There are two common methods of dealing with collisions:
  1. Linear Probing: Store the colliding keys elsewhere in the array. We will encounter it later in this lab.
  2. Chaining: An easier, more common solution is to store all the keys with a given hash value together in a collection of their own. This collection is often called a bucket.
Here are the example entries from the previous step, hashed into a 26-element table of linked lists using the function
hash(key) = ((int) key.charAt(0)) - 65;
In the figure below, we use chaining to deal with collisions.
HashMapWithCollisions2
Average Case Performance
We would like to have the collections in the buckets for the various hash values be as close in size as possible, since this produces the best average running time. (To get some insight justifying this claim, look at the worst case, where one bucket has all the keys and the rest have none. This basically boils down to linear search, which we want to avoid.)
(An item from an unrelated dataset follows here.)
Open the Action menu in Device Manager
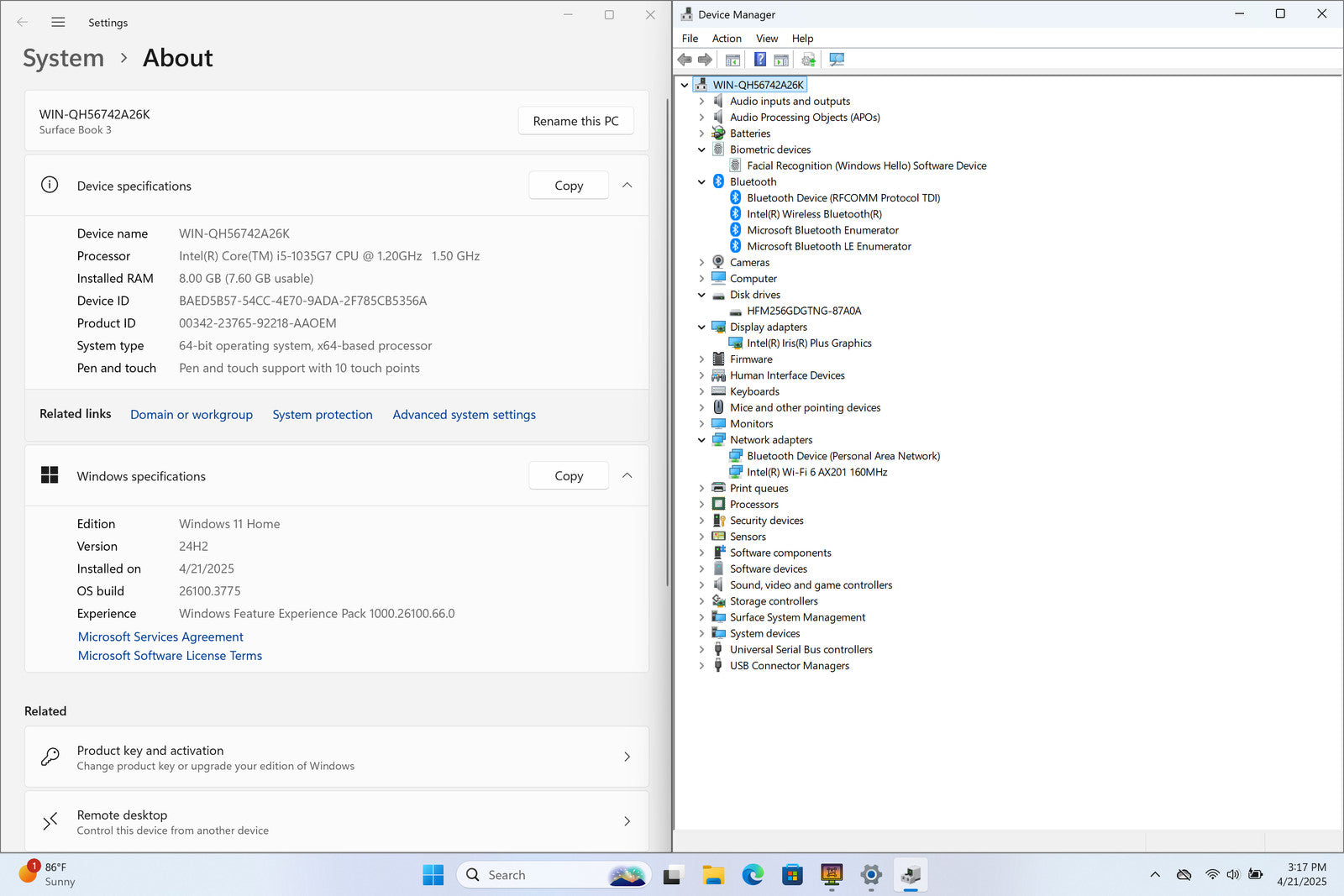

To determine the average case in any problem, you would need to determine or approximate the probability distribution of possible inputs; in the case of hashing, the possible inputs are the keys. Given this distribution, you want to design your hash function to scatter the keys throughout the table as much as possible to minimize clumps produced by keys that are similar in some way to one another. One definition of "hash" is "to muddle or confuse", and a good hash function will "muddle" whatever ordering exists in a set of keys. This is where the hash function got its name.
Note also that the performance of hashing depends very much on average case behavior. No matter what the hash function, we can always produce a set of keys that make it perform as badly as possible.